A new Aldi supermarket is for sale as part of the Lyric development in Fitzroy.
A new Aldi supermarket is for sale as part of the Lyric development in Fitzroy.

The opportunity to be the very first owner of a new Aldi supermarket is up for grabs in inner-city Melbourne.

Scheduled for completion next year as part of the Lyric Building development in Fitzroy, the supermarket will be leased to Aldi for 10 years, with a further two 10-year options.

The property at 239-245 Johnston St, on the corner of Gore St, is for sale off-the-plan, and includes the supermarket and 49 basement parking spaces, along with a back of house space, staff offices, a breakout area an exclusive loading dock accessed via Gore Street

Commercial Insights: Subscribe to receive the latest news and updates

The 10-level development above will have 150 apartments and is only metres from the popular Smith St food and retail strip.

Teska Carson’s Adrian Boutsakis and Larry Takis, who are marketing the future supermarket, say the location is almost unbeatable.

“Fitzroy, with its eclectic mix of cafes, restaurants, fashion houses, antique stores, music, art, breweries, and other assorted offerings, has been one of Melbourne’s favorite destinations over the last 20 to 30 years or more and it remains a very popular choice for residential, office and light industrial uses,” Boutsakis says.

The Aldi supermarket will be a part of the Lyric Building in Fitzroy.

“Add to this its close proximity to the CBD, Melbourne’s major entertainment venues, RMIT and Melbourne University and to public transport and the Eastern Freeway, and it is easy to see why developers, investors and owner-occupiers take note of any property opportunities that may arise.”
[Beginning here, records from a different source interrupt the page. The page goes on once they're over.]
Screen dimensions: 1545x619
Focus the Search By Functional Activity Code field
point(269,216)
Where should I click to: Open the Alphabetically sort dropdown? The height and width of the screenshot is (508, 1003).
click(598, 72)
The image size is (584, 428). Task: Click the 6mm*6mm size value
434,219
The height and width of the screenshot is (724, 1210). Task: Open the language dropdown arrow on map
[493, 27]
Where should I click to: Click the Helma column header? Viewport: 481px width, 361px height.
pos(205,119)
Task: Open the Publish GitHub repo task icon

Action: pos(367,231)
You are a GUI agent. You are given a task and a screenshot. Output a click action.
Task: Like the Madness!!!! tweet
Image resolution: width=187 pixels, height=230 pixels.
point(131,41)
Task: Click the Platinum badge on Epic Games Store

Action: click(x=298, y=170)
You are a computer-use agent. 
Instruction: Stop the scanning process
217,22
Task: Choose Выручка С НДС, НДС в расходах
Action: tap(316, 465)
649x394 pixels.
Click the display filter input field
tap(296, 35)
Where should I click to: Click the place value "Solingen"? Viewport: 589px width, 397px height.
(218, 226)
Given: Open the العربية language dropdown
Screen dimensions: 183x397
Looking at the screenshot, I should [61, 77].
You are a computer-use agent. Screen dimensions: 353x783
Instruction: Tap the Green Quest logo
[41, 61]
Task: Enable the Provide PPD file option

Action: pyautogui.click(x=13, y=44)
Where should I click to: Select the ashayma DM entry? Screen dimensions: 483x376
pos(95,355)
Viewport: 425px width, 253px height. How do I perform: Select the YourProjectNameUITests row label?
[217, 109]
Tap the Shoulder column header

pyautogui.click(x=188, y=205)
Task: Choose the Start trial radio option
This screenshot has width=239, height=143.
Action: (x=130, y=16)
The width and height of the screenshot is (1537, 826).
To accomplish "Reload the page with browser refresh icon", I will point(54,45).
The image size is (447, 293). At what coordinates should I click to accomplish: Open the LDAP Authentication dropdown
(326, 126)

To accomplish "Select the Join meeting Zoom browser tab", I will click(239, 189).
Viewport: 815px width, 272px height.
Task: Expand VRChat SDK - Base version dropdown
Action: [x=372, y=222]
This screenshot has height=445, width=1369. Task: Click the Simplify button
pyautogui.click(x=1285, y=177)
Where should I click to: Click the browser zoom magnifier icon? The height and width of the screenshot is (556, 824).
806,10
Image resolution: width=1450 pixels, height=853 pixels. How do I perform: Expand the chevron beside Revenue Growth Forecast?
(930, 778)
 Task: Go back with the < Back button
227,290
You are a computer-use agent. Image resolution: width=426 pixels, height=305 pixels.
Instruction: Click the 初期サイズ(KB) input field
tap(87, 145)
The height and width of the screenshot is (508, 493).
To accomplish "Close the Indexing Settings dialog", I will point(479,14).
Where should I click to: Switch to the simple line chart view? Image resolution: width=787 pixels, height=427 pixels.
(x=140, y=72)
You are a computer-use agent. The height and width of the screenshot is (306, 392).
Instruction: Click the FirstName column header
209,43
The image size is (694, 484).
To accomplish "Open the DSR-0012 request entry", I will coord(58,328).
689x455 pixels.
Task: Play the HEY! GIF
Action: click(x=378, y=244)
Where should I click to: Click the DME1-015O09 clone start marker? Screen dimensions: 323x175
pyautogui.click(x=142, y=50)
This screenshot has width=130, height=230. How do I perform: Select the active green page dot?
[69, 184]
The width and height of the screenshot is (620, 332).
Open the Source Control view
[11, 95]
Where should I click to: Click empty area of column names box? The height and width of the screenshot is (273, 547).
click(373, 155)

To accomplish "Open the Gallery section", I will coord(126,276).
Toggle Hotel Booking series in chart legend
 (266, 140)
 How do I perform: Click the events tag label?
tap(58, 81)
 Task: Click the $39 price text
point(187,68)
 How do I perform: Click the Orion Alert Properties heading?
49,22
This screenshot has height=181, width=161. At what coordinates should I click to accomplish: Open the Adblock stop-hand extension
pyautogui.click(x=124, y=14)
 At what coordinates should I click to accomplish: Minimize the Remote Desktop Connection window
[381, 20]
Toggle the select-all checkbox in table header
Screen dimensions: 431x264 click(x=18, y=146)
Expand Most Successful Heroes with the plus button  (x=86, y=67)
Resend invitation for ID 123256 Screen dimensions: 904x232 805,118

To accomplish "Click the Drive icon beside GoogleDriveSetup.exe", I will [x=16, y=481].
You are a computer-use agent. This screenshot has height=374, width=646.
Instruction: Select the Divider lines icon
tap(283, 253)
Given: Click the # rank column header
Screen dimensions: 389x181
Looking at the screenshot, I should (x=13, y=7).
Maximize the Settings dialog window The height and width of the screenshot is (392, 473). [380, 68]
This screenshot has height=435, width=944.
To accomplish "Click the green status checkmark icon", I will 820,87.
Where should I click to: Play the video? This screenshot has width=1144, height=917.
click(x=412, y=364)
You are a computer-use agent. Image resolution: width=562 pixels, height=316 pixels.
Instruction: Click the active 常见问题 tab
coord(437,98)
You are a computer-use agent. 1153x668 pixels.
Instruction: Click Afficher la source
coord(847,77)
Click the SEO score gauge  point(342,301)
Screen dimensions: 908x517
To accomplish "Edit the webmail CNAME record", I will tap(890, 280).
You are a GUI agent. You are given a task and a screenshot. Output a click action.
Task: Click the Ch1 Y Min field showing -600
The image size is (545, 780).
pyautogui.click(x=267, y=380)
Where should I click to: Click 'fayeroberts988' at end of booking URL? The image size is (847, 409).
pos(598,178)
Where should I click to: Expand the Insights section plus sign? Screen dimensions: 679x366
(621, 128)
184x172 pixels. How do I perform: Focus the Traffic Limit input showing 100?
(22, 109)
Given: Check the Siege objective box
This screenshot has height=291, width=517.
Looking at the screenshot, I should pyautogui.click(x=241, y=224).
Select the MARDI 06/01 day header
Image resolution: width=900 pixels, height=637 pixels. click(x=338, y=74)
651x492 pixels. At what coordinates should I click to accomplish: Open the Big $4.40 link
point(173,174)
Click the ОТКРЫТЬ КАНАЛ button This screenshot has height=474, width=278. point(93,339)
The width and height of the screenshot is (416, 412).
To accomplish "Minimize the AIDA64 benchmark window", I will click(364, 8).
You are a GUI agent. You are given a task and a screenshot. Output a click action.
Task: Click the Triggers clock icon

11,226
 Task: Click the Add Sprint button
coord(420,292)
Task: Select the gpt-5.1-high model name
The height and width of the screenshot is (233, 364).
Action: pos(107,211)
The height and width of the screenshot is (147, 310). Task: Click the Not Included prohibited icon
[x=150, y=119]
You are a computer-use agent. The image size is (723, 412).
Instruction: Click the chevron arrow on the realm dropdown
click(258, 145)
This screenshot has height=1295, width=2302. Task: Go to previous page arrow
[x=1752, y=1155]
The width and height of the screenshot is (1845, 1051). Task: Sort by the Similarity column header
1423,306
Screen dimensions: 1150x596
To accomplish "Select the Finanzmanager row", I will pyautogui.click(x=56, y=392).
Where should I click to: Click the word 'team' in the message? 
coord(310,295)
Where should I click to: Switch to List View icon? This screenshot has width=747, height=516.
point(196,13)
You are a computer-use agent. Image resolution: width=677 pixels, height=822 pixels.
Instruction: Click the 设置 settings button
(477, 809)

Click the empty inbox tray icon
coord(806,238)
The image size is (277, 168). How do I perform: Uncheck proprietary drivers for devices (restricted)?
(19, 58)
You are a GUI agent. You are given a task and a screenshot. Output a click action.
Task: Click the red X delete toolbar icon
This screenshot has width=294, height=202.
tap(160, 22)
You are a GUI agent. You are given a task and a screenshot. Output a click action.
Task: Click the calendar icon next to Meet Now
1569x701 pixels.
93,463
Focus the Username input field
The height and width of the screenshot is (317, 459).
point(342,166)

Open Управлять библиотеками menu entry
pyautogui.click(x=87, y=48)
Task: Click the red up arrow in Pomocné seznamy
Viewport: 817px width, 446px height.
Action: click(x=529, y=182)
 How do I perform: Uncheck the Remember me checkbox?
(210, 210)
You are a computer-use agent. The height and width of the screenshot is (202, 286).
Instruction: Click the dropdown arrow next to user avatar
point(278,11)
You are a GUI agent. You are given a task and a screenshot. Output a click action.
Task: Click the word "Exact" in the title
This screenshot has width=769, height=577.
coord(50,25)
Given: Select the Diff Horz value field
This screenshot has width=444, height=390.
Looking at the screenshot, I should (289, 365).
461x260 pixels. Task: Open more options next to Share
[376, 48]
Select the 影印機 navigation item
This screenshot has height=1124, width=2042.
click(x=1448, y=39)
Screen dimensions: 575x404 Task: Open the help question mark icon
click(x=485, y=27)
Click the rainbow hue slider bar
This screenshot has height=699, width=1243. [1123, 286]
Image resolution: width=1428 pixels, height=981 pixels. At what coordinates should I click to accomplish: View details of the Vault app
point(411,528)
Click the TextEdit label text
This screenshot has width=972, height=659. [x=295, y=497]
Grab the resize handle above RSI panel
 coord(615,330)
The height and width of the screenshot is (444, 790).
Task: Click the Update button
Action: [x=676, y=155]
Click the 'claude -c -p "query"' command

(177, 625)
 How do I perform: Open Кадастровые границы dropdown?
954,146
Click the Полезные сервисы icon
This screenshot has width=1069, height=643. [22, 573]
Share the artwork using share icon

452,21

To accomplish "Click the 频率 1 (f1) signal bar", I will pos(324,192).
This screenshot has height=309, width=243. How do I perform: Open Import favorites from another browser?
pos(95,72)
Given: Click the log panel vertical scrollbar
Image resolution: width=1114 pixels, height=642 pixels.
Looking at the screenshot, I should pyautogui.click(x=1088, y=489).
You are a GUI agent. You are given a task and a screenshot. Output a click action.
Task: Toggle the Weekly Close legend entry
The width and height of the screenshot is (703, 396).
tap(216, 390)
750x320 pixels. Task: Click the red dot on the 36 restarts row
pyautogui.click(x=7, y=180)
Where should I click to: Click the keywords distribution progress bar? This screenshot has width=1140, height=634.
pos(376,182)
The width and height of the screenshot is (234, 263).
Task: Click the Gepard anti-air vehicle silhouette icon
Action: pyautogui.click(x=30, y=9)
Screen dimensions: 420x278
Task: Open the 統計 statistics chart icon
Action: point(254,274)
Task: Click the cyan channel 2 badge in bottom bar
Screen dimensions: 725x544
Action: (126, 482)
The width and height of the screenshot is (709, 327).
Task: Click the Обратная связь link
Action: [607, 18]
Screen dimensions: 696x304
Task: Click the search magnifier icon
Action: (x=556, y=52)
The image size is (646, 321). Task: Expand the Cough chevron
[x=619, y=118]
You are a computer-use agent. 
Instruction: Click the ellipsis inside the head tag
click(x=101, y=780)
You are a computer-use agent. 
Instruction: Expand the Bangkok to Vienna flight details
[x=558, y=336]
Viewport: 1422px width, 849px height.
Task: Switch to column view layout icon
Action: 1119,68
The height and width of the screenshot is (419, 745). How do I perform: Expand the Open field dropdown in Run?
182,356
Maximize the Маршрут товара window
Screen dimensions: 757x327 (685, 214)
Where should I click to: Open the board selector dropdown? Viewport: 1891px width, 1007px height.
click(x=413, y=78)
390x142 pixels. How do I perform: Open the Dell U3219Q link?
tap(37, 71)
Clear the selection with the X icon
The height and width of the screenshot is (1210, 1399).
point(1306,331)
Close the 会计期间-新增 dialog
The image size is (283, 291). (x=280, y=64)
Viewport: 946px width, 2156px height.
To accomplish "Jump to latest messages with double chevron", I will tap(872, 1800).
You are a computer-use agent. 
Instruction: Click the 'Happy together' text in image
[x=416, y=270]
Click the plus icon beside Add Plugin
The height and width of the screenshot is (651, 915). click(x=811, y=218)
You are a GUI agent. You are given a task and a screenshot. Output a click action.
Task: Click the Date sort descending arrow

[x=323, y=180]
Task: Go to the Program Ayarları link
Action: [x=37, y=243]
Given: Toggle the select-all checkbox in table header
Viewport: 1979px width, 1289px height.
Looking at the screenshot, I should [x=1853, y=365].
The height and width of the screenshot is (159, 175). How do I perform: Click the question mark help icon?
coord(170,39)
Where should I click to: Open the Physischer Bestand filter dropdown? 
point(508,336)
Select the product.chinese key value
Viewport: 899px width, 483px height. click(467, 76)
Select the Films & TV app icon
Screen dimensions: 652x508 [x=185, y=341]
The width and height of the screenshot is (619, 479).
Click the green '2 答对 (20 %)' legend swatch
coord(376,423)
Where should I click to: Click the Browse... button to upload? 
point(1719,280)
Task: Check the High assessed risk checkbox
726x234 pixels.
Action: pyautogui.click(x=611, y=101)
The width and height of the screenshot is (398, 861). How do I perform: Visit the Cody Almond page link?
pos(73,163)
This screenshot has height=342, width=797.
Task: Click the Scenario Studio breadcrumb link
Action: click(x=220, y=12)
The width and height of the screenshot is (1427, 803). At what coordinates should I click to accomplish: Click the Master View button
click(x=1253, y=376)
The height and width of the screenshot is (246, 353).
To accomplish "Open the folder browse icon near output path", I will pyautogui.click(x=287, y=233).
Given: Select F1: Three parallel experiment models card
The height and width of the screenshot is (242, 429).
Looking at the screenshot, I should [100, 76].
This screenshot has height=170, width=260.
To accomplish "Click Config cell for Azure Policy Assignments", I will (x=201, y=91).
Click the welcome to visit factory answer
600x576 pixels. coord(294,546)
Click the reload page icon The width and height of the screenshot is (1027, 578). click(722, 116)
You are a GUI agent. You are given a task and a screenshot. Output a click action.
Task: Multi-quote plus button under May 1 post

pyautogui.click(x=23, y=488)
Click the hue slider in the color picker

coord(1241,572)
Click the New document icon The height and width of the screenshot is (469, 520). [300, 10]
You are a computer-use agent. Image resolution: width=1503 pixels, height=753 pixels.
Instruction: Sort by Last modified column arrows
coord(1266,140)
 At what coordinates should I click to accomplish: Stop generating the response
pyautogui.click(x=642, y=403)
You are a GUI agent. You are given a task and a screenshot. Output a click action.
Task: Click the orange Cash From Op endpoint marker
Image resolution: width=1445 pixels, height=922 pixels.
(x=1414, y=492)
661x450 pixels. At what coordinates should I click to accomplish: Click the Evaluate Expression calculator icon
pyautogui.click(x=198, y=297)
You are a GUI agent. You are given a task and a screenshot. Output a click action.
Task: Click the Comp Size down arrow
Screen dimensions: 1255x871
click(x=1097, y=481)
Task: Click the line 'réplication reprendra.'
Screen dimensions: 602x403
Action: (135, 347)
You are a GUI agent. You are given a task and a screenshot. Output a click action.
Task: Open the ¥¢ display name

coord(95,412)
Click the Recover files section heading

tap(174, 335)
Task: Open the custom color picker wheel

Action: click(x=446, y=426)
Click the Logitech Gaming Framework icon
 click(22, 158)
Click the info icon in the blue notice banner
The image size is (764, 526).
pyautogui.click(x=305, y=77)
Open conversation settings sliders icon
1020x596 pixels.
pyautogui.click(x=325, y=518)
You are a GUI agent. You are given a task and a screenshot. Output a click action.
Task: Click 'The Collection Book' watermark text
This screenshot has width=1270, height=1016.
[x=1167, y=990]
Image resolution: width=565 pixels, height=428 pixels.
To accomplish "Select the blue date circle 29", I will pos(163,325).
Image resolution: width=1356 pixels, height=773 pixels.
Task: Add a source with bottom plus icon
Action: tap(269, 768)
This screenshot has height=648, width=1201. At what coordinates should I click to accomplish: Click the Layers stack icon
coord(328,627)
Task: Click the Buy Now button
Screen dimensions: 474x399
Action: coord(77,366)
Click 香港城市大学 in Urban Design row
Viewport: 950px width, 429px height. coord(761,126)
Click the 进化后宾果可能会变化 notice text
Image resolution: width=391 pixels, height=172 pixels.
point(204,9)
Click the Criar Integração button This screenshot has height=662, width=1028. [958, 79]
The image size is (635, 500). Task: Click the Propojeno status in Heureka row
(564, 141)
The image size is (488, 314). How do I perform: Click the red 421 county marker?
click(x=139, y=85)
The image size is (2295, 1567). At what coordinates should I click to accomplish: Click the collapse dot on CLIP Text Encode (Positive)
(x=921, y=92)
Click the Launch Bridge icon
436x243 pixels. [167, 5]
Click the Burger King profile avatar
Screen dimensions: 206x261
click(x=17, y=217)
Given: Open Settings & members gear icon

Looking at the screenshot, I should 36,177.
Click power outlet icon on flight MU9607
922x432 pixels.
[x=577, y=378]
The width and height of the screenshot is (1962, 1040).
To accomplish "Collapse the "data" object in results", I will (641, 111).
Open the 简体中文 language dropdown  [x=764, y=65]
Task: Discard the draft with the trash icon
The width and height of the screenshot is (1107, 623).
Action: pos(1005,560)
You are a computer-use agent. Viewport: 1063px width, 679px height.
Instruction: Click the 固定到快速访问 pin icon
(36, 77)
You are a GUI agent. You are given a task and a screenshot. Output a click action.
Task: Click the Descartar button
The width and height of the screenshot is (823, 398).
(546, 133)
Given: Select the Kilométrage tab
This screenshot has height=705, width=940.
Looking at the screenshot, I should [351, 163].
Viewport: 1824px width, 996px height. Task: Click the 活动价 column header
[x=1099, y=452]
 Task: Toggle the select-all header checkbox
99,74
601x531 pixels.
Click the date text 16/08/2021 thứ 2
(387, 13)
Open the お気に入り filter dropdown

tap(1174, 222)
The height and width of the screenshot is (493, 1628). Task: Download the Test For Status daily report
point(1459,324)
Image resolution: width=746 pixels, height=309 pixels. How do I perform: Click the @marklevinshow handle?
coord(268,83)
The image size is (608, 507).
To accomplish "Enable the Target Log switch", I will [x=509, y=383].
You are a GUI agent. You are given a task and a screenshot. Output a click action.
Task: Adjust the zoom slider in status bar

The property, which spans 1402sqm, will return $640,000 in annual rent. Boutsakis is tipping investor interest to be strong.

“We have seen some very good results recently for standalone supermarkets despite the headwinds the retail sector is facing. This is very much about the non-discretionary spend nature of the tenancy,” he says.

“Supermarkets are regarded as a defensive asset, a class of investment which is particularly attractive in what you might call tough economic times. People have to eat. If they are going to spend money supermarkets are more likely to be the beneficiaries.”

The supermarket is slated to be completed in September 2020.

It will be sold through expressions of interest, which close at 3pm on Wednesday, December 4.